Economic Women: Essays on Desire and Dispossession in Nineteenth-Century British Culture includes twelve essays that rethink familiar models of and offer new approaches to critical thinking about nineteenth-century women’s involvement in economics. Lana L. Dalley and Jill Rappoport include purely literary approaches, historical approaches, and essays that combine the two. Contributors analyze women as symbols of the economy and as living individuals consciously thinking through economic systems. This diversity is unified by a common theme, clearly articulated in the introductory essay by the editors and recapitulated in Regenia Gagnier’s afterword, about the aftermath of the nineteenth century. Challenging traditional assumptions, the collection aims to “explore women’s capacity to function as active economic agents” (25).

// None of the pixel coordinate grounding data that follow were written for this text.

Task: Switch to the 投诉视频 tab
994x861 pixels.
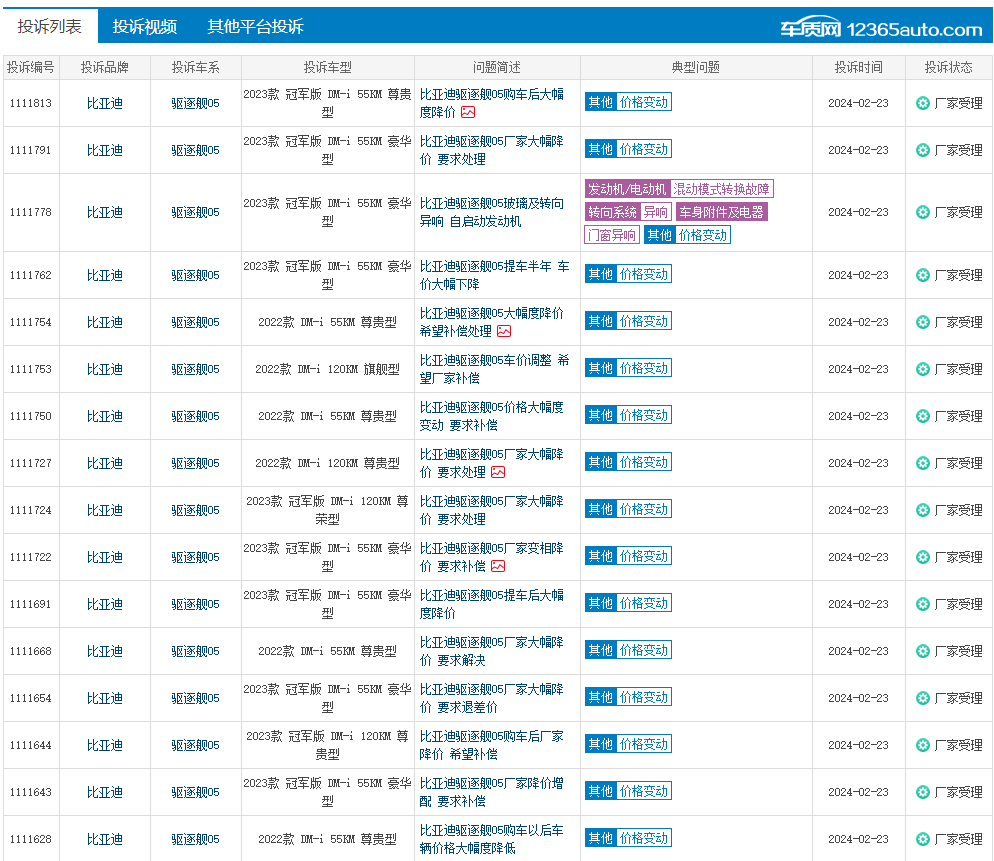Action: [x=144, y=27]
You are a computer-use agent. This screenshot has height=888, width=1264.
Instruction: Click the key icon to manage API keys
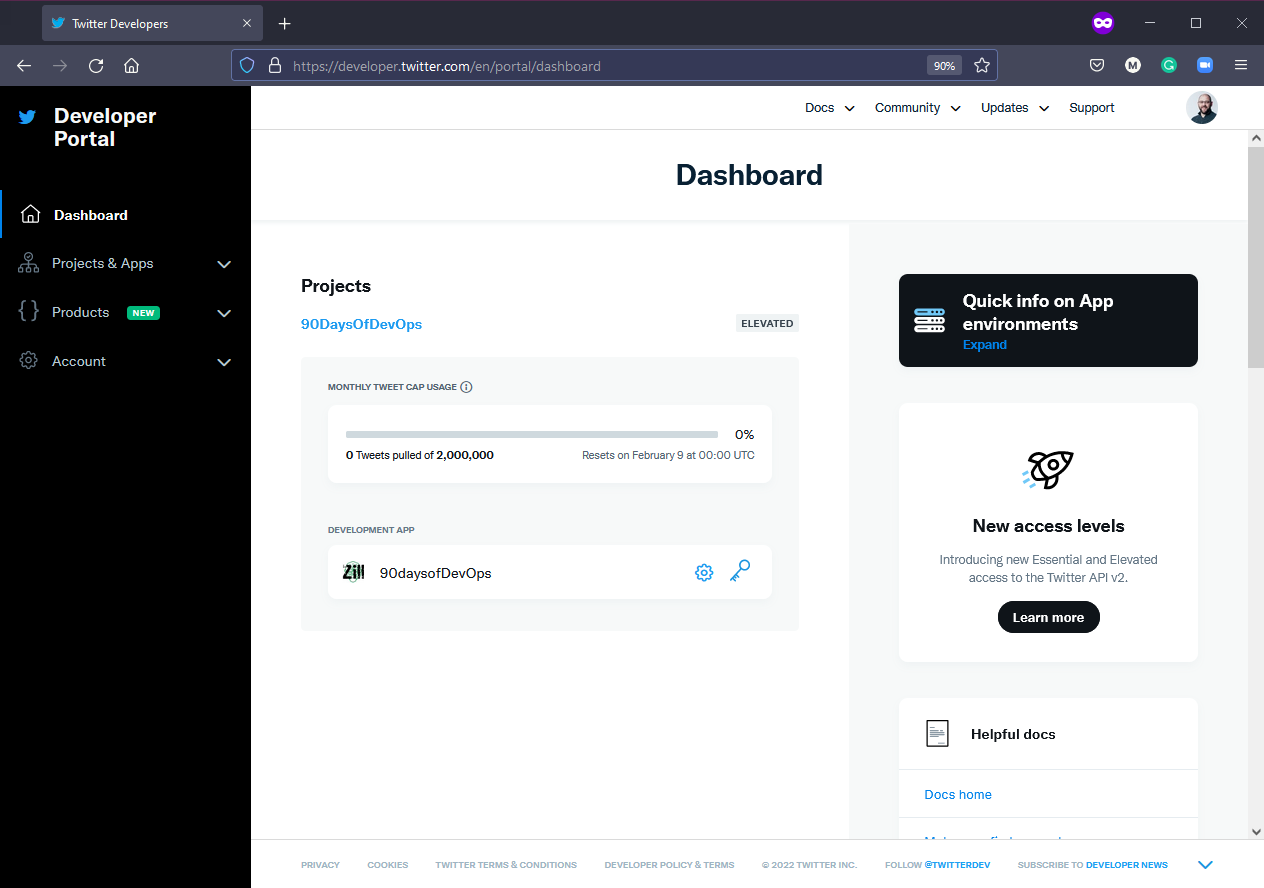point(740,572)
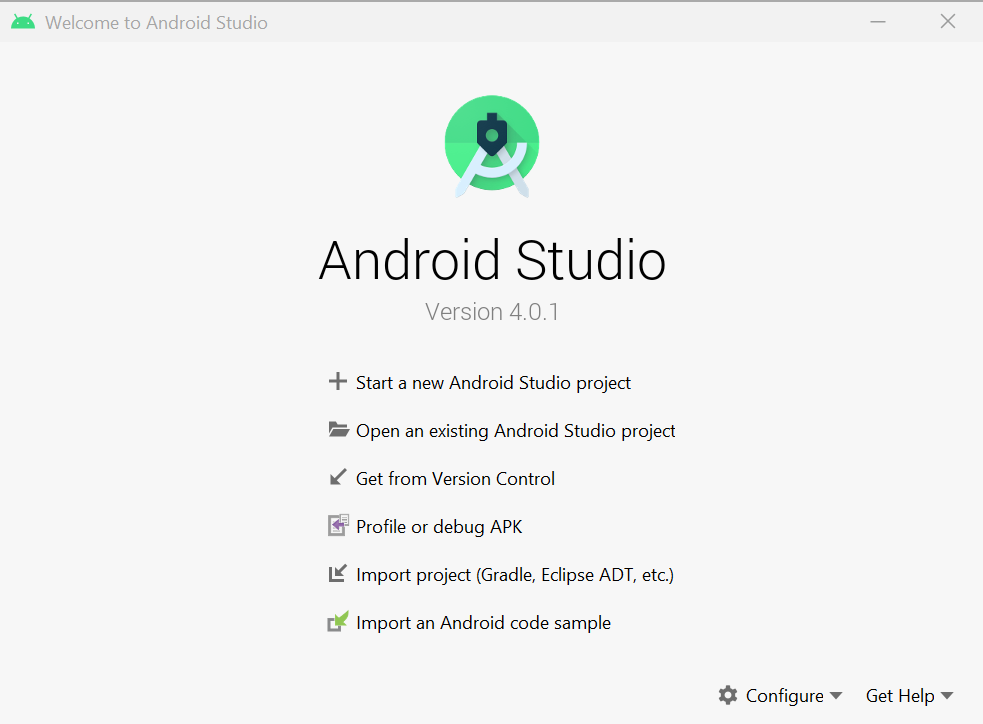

The opening of the collection focuses on authors who seek to complicate the pattern by which women have typically been associated with forms of exchange alternative to the marketplace. Two early essays address but also revise the concept of moral—as opposed to material—economy. Historian Kathryn Gleadle explores women’s responses to the food riots of the late eighteenth and early nineteenth centuries through the diaries of Kathryn Plymley, which record her niece Jane’s decision “to deliberately limit her diet” in response to “the economic crisis unfolding around her” (35, 36). This religious but also physical reaction to a real economic crisis led to the girl’s death. Ilana M. Blumberg also analyzes women’s self-abnegation, arguing that in Romola (1862–63) George Eliot “offers sacrifice [End Page 542] as a female form of exchange.” Yet, like Gleadle, Blumburg insists that such exchanges are not isolated from but “could embrace the inevitably transformative power of the marketplace,” particularly as it involves the sale of books like Romola, for which Eliot garnered the largest payment of her career (61).

Coming toward the end of the volume, Narin Hassan’s essay on British women travelers picks up the themes of the early essays by showing how the association between women and an ethics of caring for others could generate value in the marketplace. Recounting the doctoring that Isabel Burton and Lucie Duff Gordon practiced when they traveled with their husbands in Syria and Egypt, Hassan details the recompense these women received for these professional services in the form both of payment at the time and, later, in successful books detailing their experiences. Tara MacDonald also references the traditional associations of women with giving by citing anthropologist Annette Weiner’s Inalienable Possessions: The Paradox of Keeping-While-Giving (1992) to make her argument. But in Ellen Wood’s St. Martin’s Eve: A Novel (1866), MacDonald does not read women’s impulse to sacrifice or serve others, but rather their use of gossip, as an instance of “a ‘feminine’ economy, in contrast to the masculine dominion over commerce, employment, and trade” (181).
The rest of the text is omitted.